── Given records

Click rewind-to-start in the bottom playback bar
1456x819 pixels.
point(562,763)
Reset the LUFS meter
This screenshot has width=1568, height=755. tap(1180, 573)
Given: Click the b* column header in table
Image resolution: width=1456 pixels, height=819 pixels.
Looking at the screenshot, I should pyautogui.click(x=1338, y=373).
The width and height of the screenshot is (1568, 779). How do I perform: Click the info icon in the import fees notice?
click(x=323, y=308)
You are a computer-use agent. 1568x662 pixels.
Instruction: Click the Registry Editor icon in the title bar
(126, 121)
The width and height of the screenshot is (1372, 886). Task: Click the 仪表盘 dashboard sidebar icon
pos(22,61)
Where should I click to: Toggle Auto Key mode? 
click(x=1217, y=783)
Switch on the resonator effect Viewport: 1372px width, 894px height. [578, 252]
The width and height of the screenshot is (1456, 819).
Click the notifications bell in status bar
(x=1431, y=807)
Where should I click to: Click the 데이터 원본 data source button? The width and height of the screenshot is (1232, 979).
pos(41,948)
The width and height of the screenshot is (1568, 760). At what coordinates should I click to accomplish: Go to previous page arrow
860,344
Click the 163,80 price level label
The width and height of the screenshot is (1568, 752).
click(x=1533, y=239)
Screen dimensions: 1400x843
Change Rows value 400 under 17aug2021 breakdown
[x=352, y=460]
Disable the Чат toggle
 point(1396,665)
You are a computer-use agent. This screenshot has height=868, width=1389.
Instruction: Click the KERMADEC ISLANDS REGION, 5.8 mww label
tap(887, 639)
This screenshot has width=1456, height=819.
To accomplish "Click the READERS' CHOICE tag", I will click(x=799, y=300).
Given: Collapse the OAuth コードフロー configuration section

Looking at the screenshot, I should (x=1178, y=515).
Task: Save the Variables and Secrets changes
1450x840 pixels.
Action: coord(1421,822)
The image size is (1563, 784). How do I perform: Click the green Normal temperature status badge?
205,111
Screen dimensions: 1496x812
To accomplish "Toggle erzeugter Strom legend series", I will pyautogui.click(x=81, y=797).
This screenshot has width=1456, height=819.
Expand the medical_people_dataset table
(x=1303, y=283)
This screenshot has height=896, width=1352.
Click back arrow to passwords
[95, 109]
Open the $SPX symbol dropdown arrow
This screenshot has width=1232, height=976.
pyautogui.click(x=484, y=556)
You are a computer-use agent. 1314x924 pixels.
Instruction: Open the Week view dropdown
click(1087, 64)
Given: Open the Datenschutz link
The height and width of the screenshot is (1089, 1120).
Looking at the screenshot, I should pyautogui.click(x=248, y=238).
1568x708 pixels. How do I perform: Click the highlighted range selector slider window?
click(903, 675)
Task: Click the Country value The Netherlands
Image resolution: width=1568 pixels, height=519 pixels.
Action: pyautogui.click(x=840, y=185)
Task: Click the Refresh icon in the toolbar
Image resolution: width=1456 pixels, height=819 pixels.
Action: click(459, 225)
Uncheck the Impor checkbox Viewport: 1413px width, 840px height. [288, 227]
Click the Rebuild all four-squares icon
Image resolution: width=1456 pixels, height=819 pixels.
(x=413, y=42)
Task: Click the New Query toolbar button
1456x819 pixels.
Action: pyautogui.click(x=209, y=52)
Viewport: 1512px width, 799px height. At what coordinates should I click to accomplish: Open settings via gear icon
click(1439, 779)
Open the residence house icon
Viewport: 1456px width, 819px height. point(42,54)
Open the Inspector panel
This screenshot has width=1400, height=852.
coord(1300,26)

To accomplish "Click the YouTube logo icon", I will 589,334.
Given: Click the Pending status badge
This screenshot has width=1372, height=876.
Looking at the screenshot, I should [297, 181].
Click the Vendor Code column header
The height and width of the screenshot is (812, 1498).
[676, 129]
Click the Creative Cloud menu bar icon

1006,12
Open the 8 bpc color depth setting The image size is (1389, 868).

────

→ **Your objective**
Nothing should be dropped: transcribe all the material exactly.

→ **Solution below**
Click rewind-to-start in the bottom playback bar
1456x819 pixels.
point(562,763)
Reset the LUFS meter
This screenshot has width=1568, height=755. tap(1180, 573)
Given: Click the b* column header in table
Image resolution: width=1456 pixels, height=819 pixels.
Looking at the screenshot, I should pyautogui.click(x=1338, y=373).
The width and height of the screenshot is (1568, 779). How do I perform: Click the info icon in the import fees notice?
click(x=323, y=308)
You are a computer-use agent. 1568x662 pixels.
Instruction: Click the Registry Editor icon in the title bar
(126, 121)
The width and height of the screenshot is (1372, 886). Task: Click the 仪表盘 dashboard sidebar icon
pos(22,61)
Where should I click to: Toggle Auto Key mode? 
click(x=1217, y=783)
Switch on the resonator effect Viewport: 1372px width, 894px height. [578, 252]
The width and height of the screenshot is (1456, 819).
Click the notifications bell in status bar
(x=1431, y=807)
Where should I click to: Click the 데이터 원본 data source button? The width and height of the screenshot is (1232, 979).
pos(41,948)
The width and height of the screenshot is (1568, 760). At what coordinates should I click to accomplish: Go to previous page arrow
860,344
Click the 163,80 price level label
The width and height of the screenshot is (1568, 752).
click(x=1533, y=239)
Screen dimensions: 1400x843
Change Rows value 400 under 17aug2021 breakdown
[x=352, y=460]
Disable the Чат toggle
 point(1396,665)
You are a computer-use agent. This screenshot has height=868, width=1389.
Instruction: Click the KERMADEC ISLANDS REGION, 5.8 mww label
tap(887, 639)
This screenshot has width=1456, height=819.
To accomplish "Click the READERS' CHOICE tag", I will click(x=799, y=300).
Given: Collapse the OAuth コードフロー configuration section

Looking at the screenshot, I should (x=1178, y=515).
Task: Save the Variables and Secrets changes
1450x840 pixels.
Action: coord(1421,822)
The image size is (1563, 784). How do I perform: Click the green Normal temperature status badge?
205,111
Screen dimensions: 1496x812
To accomplish "Toggle erzeugter Strom legend series", I will pyautogui.click(x=81, y=797).
This screenshot has width=1456, height=819.
Expand the medical_people_dataset table
(x=1303, y=283)
This screenshot has height=896, width=1352.
Click back arrow to passwords
[95, 109]
Open the $SPX symbol dropdown arrow
This screenshot has width=1232, height=976.
pyautogui.click(x=484, y=556)
You are a computer-use agent. 1314x924 pixels.
Instruction: Open the Week view dropdown
click(1087, 64)
Given: Open the Datenschutz link
The height and width of the screenshot is (1089, 1120).
Looking at the screenshot, I should pyautogui.click(x=248, y=238).
1568x708 pixels. How do I perform: Click the highlighted range selector slider window?
click(903, 675)
Task: Click the Country value The Netherlands
Image resolution: width=1568 pixels, height=519 pixels.
Action: pyautogui.click(x=840, y=185)
Task: Click the Refresh icon in the toolbar
Image resolution: width=1456 pixels, height=819 pixels.
Action: click(459, 225)
Uncheck the Impor checkbox Viewport: 1413px width, 840px height. [288, 227]
Click the Rebuild all four-squares icon
Image resolution: width=1456 pixels, height=819 pixels.
(x=413, y=42)
Task: Click the New Query toolbar button
1456x819 pixels.
Action: pyautogui.click(x=209, y=52)
Viewport: 1512px width, 799px height. At what coordinates should I click to accomplish: Open settings via gear icon
click(1439, 779)
Open the residence house icon
Viewport: 1456px width, 819px height. point(42,54)
Open the Inspector panel
This screenshot has width=1400, height=852.
coord(1300,26)

To accomplish "Click the YouTube logo icon", I will 589,334.
Given: Click the Pending status badge
This screenshot has width=1372, height=876.
Looking at the screenshot, I should [297, 181].
Click the Vendor Code column header
The height and width of the screenshot is (812, 1498).
[676, 129]
Click the Creative Cloud menu bar icon

1006,12
Open the 8 bpc color depth setting The image size is (1389, 868).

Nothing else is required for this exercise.